- DESCRIPTION OF THE TASK:
Your answer should be every line from the records that contains "Leafs".

───── RECORDS PROVIDED ─────

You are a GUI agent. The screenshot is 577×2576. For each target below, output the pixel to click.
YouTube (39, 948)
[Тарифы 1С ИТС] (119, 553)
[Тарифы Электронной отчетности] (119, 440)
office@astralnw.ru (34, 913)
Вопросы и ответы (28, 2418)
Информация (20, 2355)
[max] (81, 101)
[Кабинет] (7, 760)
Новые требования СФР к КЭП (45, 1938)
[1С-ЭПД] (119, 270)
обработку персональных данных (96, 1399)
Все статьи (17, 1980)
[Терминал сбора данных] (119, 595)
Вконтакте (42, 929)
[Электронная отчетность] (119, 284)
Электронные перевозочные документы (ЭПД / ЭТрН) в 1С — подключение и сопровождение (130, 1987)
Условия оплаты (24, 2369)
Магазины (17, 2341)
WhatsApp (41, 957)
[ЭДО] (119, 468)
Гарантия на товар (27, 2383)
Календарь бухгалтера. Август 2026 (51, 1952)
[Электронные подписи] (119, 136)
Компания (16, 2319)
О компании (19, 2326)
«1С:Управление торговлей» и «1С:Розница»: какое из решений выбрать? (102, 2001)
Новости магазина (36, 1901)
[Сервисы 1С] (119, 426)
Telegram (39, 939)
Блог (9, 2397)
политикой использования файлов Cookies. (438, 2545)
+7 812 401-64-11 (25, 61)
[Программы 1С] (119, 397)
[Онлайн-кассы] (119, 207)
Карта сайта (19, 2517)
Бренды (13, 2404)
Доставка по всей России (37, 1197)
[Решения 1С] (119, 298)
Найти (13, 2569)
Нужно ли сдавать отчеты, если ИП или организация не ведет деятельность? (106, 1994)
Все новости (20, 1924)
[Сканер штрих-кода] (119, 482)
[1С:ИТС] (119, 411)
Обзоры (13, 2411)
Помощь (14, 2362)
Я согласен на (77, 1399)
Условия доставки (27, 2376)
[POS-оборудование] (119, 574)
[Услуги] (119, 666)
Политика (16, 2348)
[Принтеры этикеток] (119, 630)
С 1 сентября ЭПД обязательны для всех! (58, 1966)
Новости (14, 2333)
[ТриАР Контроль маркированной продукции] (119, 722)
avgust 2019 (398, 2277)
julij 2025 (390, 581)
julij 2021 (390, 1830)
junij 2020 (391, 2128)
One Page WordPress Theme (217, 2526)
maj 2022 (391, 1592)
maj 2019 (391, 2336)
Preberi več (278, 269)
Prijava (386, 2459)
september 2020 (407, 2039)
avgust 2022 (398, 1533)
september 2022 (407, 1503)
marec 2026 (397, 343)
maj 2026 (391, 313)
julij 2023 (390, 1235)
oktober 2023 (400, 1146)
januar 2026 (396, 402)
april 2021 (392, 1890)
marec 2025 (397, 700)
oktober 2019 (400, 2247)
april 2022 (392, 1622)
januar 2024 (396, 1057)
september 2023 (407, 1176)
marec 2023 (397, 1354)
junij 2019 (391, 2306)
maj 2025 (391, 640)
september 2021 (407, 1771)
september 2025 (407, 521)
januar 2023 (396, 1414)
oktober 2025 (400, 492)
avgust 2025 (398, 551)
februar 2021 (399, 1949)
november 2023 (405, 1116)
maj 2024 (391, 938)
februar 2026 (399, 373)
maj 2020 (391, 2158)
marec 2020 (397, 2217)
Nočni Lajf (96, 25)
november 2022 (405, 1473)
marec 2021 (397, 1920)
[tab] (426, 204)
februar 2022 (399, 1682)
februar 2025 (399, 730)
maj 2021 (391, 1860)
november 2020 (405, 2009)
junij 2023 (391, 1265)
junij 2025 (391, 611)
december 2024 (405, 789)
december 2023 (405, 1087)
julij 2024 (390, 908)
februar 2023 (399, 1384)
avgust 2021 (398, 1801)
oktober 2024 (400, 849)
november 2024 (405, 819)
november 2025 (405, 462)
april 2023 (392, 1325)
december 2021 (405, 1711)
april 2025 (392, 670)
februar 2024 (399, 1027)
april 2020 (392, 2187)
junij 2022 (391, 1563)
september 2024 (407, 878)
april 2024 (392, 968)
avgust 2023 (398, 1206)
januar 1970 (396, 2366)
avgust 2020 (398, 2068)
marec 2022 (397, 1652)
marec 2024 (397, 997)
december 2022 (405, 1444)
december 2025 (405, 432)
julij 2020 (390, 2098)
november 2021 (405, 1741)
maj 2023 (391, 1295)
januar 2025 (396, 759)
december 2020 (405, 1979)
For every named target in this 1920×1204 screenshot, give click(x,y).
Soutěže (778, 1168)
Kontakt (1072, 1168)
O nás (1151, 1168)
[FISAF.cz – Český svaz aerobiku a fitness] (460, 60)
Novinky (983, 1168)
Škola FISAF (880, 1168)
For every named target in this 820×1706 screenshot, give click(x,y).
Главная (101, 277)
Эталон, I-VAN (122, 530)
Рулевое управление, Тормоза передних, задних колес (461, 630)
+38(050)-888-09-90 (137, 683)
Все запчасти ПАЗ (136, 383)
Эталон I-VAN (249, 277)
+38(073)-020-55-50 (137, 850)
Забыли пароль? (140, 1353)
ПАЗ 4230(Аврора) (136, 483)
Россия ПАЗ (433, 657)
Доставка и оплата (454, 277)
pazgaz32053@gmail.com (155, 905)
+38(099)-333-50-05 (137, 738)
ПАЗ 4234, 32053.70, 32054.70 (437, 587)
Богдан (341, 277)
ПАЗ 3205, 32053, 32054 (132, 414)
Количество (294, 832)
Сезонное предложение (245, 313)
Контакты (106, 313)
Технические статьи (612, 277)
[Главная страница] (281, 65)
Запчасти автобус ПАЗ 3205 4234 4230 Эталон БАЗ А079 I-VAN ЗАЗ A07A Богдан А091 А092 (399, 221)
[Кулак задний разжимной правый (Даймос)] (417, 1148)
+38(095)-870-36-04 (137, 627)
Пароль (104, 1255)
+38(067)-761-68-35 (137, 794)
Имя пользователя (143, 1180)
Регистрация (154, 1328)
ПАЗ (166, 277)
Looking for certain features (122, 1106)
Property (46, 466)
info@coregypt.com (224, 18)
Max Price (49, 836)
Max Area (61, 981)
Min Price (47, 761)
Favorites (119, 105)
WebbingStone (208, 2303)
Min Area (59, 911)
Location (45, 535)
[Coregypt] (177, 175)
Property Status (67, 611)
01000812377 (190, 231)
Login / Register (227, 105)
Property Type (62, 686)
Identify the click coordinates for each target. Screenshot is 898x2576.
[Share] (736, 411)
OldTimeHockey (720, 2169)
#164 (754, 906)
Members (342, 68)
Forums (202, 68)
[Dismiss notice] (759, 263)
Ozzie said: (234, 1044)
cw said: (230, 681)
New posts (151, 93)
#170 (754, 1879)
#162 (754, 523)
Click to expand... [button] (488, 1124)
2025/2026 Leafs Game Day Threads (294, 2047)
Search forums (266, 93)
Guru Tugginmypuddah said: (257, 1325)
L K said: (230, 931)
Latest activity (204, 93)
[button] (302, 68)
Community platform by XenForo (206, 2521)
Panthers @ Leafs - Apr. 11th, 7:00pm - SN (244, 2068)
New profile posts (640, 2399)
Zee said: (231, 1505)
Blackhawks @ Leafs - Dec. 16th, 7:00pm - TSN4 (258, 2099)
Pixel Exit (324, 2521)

─────

- SOLUTION BELOW:
2025/2026 Leafs Game Day Threads (294, 2047)
Panthers @ Leafs - Apr. 11th, 7:00pm - SN (244, 2068)
Blackhawks @ Leafs - Dec. 16th, 7:00pm - TSN4 (258, 2099)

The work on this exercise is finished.